In winding up the debate, I place on record the Health and Community Care Committee's grateful thanks to Jennifer Smart and her team of clerks who service the committee. I also thank the Parliament's research staff and the advisers on the 16th report of the committee, Professor Alison Petch and Dr Gordon Marnoch, for assisting the committee during the 10 long months of the inquiry. Without them, I doubt that we would have been able to produce such a professional report.
Assistance was also provided by many others in many different ways and from unusual quarters. I am glad that Alasdair Morrison, the Deputy Minister for Enterprise and Lifelong Learning and Gaelic, is in the chamber. He certainly ensured that the visit to the Western Isles that Mary Scanlon, Duncan Hamilton and I undertook went without difficulty. I certainly hope that Alasdair's political progression—or that of Duncan and Mary—is not affected by the fact that we were all in the same boat. Indeed, we were certainly in a very small boat on one occasion, when we went from Barra to South Uist. I may have used some unparliamentary language, because I was terrified.
I was not fortunate enough to be on that trip to the Western Isles and I do not suppose that Margaret Jamieson is going to tell us exactly what happened between her, Mary Scanlon and Duncan Hamilton. Can she assure us, however, that the girls were at least gentle with him?
Many things can be said about me, but we certainly ensured that Duncan was kept in his rightful place.
On behalf of Duncan Hamilton and Mary Scanlon, I record our grateful thanks to Alasdair Morrison, the Western Isles Health Board and Western Isles Council for their hospitality. It would be remiss of me not to mention that wonderful night out in Stornoway courtesy of Runrig. Mary Scanlon is absolutely wonderful at obtaining free tickets and I thank her very much.
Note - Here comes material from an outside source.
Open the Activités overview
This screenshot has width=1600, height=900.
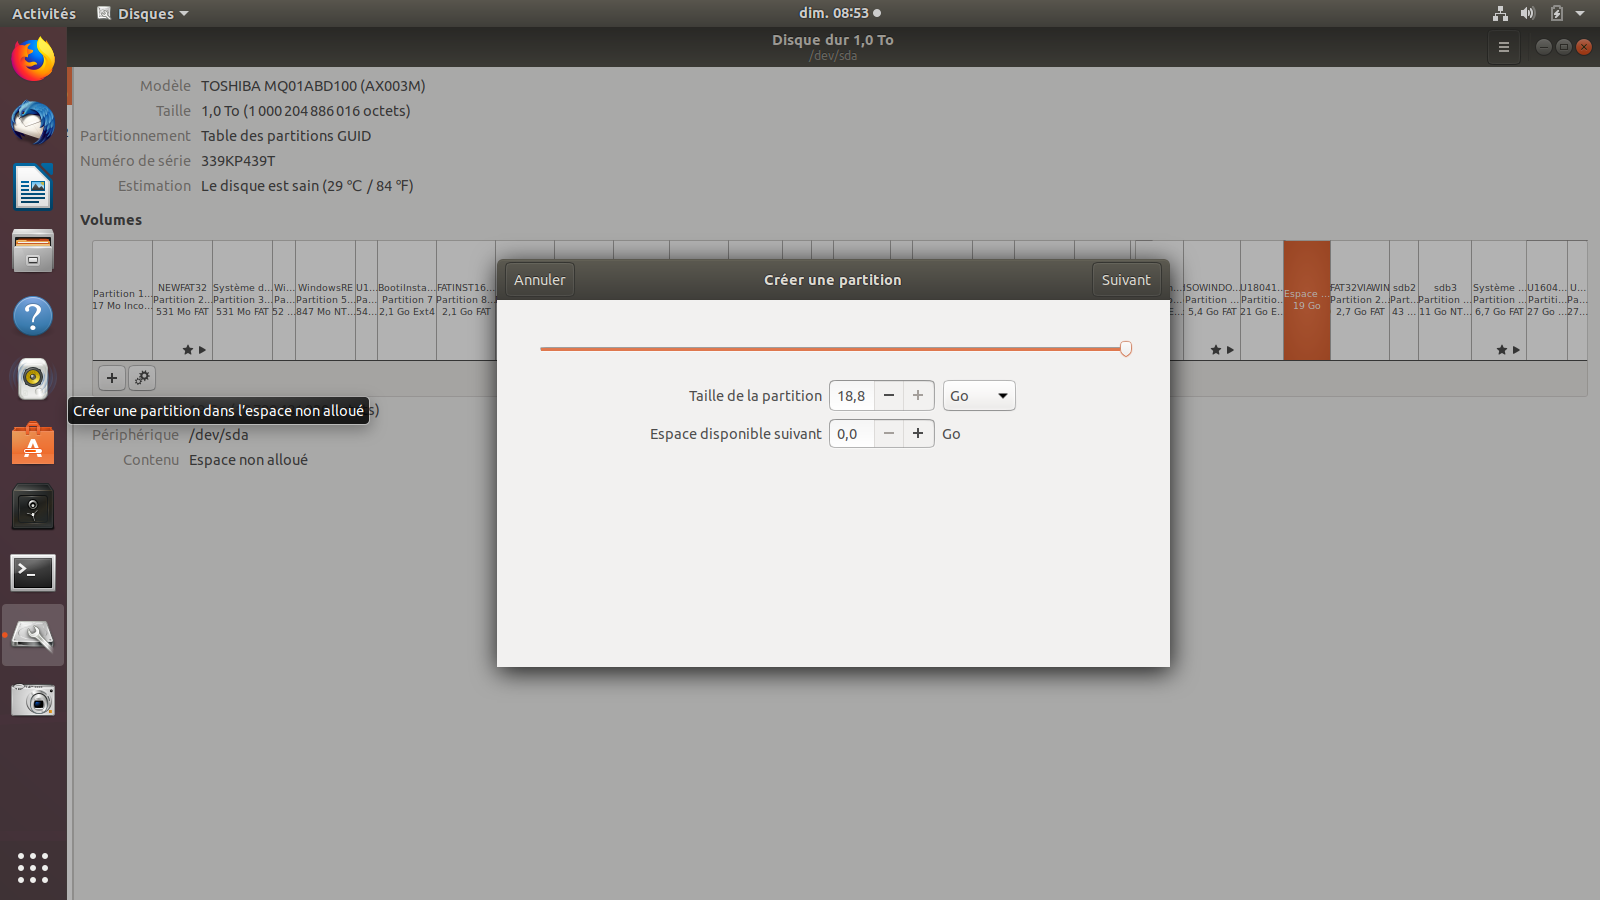[44, 13]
I also thank each and every member of the Health and Community Care Committee for the work that they undertook in questioning the many individuals and groups that provided evidence to the committee. If they had not undertaken that background work, we would not have been able to produce such a report. We are also indebted to the many witnesses who shared with the committee their experiences, some of which were of a very personal nature. It would not have been possible to provide such a detailed report without them and I thank them again.
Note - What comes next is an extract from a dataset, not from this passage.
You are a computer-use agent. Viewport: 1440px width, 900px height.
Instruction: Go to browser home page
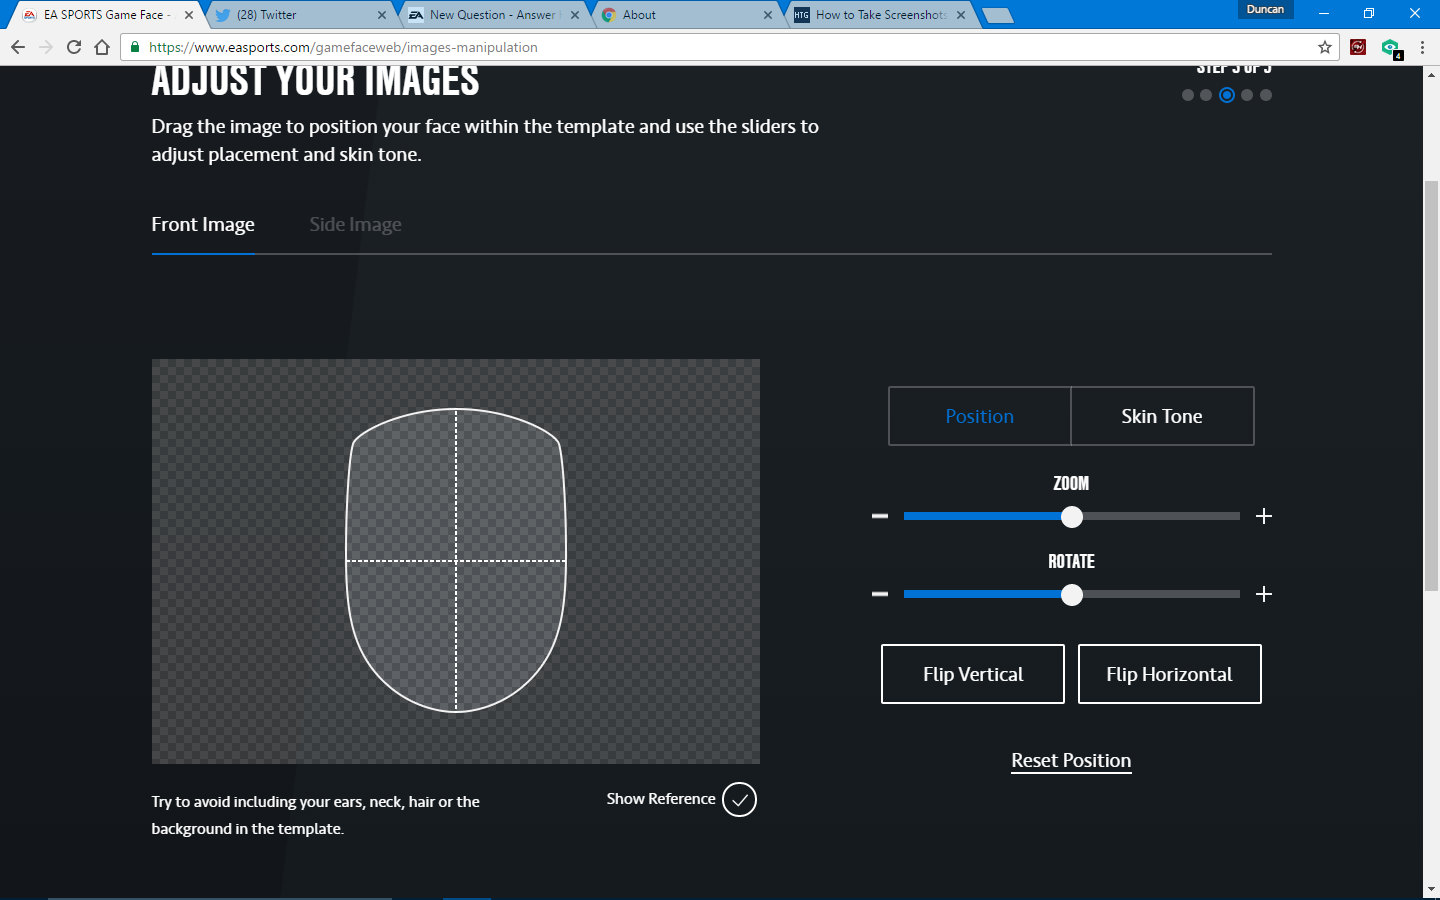102,47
It is no accident that the committee report takes the view that flexible, person-centred services should be available 24 hours a day, seven days a week and 52 weeks of the year to those who require the services of the care work force.
Reference has been made in today's debate to a significant number of evidenced-based good practices found throughout Scotland. Please forgive me if I refer to those practices again. They include devolved joint budgets, rapid response teams, augmented care services, integrated care services, care and repair schemes, aids and adaptations, and joint funding of posts. That is not an exhaustive list, but an example of the commitment to moving forward on a voluntary basis.
Much can be achieved for service users across Scotland. Like many members of the committee and those who have contributed to today's debate, I welcome the committee's extensive report and I commend it to the Parliament.